June 16, 2002
WASHINGTON -- Officials weighing whether to dispense smallpox vaccine to the nation were presented with the possibility Saturday that the virus might be a more effective terrorist weapon than thought.
U.S. researcher Alan Zelicoff, drawing on long-secret Soviet documents, reported on an isolated 1971 outbreak that he said appeared to have been caused by smallpox that was tested as a weapon and carried miles through the air.
If that was the cause of the outbreak that killed three people, it suggests that a disease known to spread mainly in close quarters has the potential to be used as a weapon of mass infection from farther away, perhaps from one end of a city to the other.
While Zelicoff's analysis created something of a sensation at a conference of scientists and health officials, not all were buying the theory.
"I see nothing whatsoever that's new," said D.A. Henderson, who advises the government on bioterrorism and led the campaign that eradicated smallpox worldwide more than 20 years ago.

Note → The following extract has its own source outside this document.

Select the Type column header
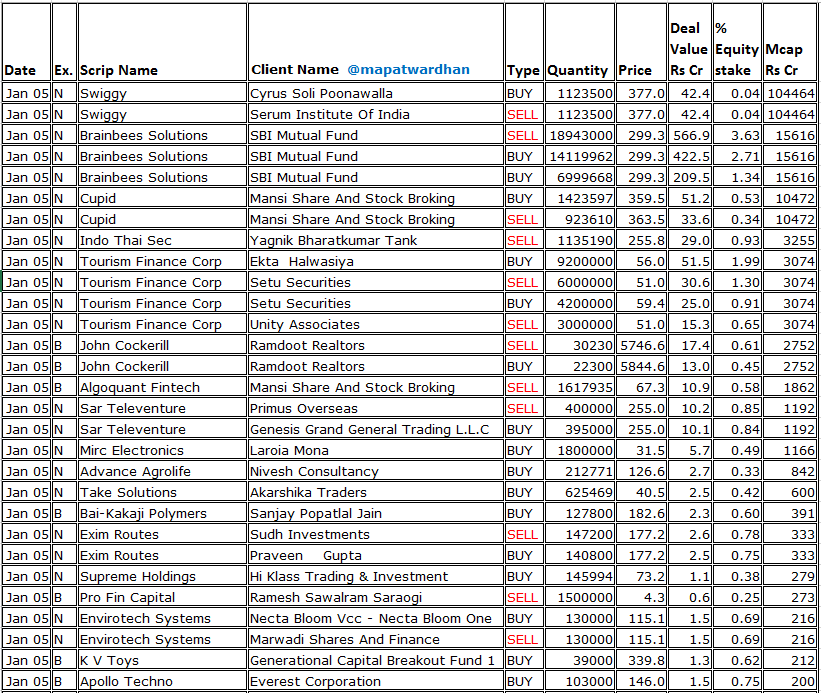pos(524,69)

He called the report alarmist.
Public health officials are stockpiling more than 300-million smallpox doses, enough to protect everyone in the country in the event that terrorists use the virus in an attack.

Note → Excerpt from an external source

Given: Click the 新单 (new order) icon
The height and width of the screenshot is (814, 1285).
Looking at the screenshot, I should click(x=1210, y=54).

Authorities expect to have enough on hand by the end of the year. Also, they are deciding whether to offer the vaccine to the public in the absence of any smallpox cases.

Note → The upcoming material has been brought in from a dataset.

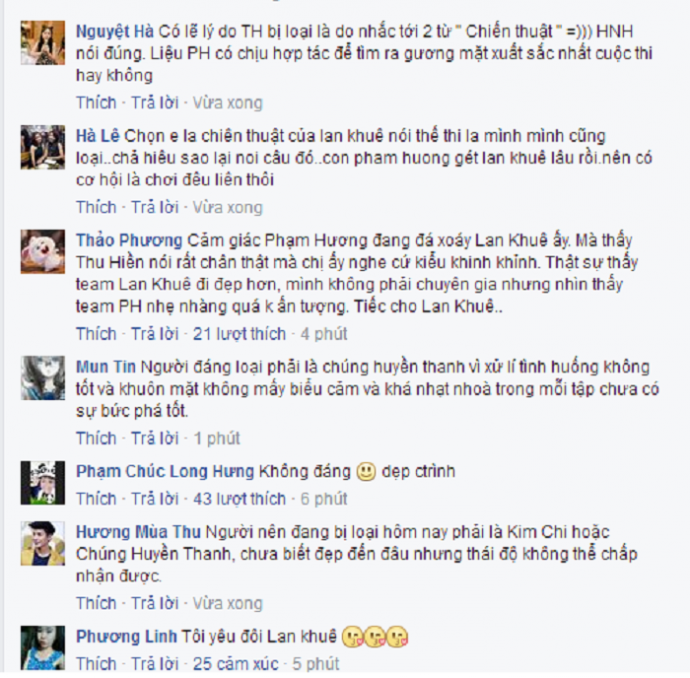View 25 cảm xúc on Phương Linh's comment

The vaccine has serious side effects for many people and would be expected to kill several hundred if it were given to all Americans.
The live virus is known to exist only in heavily guarded labs of the U.S. and Russian governments, but there are fears other countries have secretly stored it and it might fall into terrorist hands.
As much death as it caused when it raged across continents, smallpox has shortcomings as a weapon, starting with the difficulty of turning it into an aerosol dispersant that can survive the elements and infect people over much distance.